Because, let's face it... 2016 had it's up and downs for a lot of people and some of the outcomes have been dragged into 2017. But with all the negativity floating around I have decided that it would be best to actually work hard to make this year great even if it doesn't really seem that possible.
A lot of what I want to work on has to be within myself. To make a good year happen – I need to work on myself and my pessimism about life.
With that, for too long I have allowed people to trample on me and take advantage of me. I thought if I had just said yes then I would be liked and I would be doing everyone a non-complicated favor. But now, I realize that I am 18 years old and I have no backbone. It has emotionally damaged me throughout the years and I am tired of being someones puppet. 2016 was just enough. In order to make this year a good year, I need to do stuff for me and not for everyone else. Of course, I am not going to stop being nice. I am just going to step back a few... giant... steps.
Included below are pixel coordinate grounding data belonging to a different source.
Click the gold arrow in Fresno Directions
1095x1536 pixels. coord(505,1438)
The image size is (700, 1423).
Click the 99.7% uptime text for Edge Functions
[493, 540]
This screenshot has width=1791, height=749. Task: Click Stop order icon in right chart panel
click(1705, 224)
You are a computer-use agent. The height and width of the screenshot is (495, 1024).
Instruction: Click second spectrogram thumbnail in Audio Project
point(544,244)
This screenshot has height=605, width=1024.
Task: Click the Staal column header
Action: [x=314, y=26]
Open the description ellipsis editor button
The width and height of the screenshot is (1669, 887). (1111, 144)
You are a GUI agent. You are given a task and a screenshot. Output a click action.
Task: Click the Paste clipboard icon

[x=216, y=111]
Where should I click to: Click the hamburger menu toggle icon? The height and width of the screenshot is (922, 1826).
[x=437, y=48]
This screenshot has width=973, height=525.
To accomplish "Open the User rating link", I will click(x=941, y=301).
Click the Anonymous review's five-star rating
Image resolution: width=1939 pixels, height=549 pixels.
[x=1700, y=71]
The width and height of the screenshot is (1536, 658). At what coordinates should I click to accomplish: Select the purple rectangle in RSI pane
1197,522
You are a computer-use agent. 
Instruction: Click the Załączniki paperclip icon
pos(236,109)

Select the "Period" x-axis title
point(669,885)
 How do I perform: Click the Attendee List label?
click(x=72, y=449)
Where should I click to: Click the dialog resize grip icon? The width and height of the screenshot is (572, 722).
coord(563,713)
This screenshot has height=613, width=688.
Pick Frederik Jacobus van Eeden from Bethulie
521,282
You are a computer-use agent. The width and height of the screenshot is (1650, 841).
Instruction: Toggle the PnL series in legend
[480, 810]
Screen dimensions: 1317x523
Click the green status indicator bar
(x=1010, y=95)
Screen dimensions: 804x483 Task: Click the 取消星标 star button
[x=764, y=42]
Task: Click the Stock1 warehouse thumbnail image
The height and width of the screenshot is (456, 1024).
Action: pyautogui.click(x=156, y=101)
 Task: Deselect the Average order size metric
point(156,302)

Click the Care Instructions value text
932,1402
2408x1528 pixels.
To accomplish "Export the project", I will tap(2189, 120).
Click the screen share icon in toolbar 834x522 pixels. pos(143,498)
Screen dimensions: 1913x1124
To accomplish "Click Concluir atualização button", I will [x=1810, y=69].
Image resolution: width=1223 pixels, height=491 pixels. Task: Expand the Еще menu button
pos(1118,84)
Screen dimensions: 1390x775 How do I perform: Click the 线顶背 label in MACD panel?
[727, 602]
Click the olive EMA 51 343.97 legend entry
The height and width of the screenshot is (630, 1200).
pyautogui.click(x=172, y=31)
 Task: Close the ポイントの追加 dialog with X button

Now, I am just going to get down to the "cliché" resolution... I ended up working out a lot in 2016 and although I wasn't doing it to really lose weight. I was doing it to help my mind and body stay active and well during the year of negativity. I am going to keep doing that... My workouts, my meditations, my positive affirmations. It's all a process, but it's a process I am going to try and work hard to keep up. I need to.
I want to better myself by experiencing new things and getting out my shell and the boarders of my small town. I traveled over the summer and saw things that changed my way of thinking and I crave to keep doing that. It sadden me when I left and I allowed that sadness crush my dreams of hoping to keep traveling, because of money and school, but I believe it's important to get out there and find out what you like and don't like! That's exactly what I plan to do. This is the year I step out of my boarders.
Accepting who I am. I found when you learn to accept who you are, your appearance, your mental illnesses... Then you can have a happier life and a better year. I know it's hard and I am still learning how to do it, but when you get to that breathtaking awareness of self-acceptance it's going to be a great year.
Overall, I am going to smile more, laugh more, care more, be grateful for my life, accept more, cherish more. I am going to cry more and not be afraid of crying. I am not going to hold back my emotions to please other people. I am going to stop apologizing for being me. I am going to start loving myself and pick up new hobbies. I am going to experience this year with a good attitude and hope. That's all I need is hope.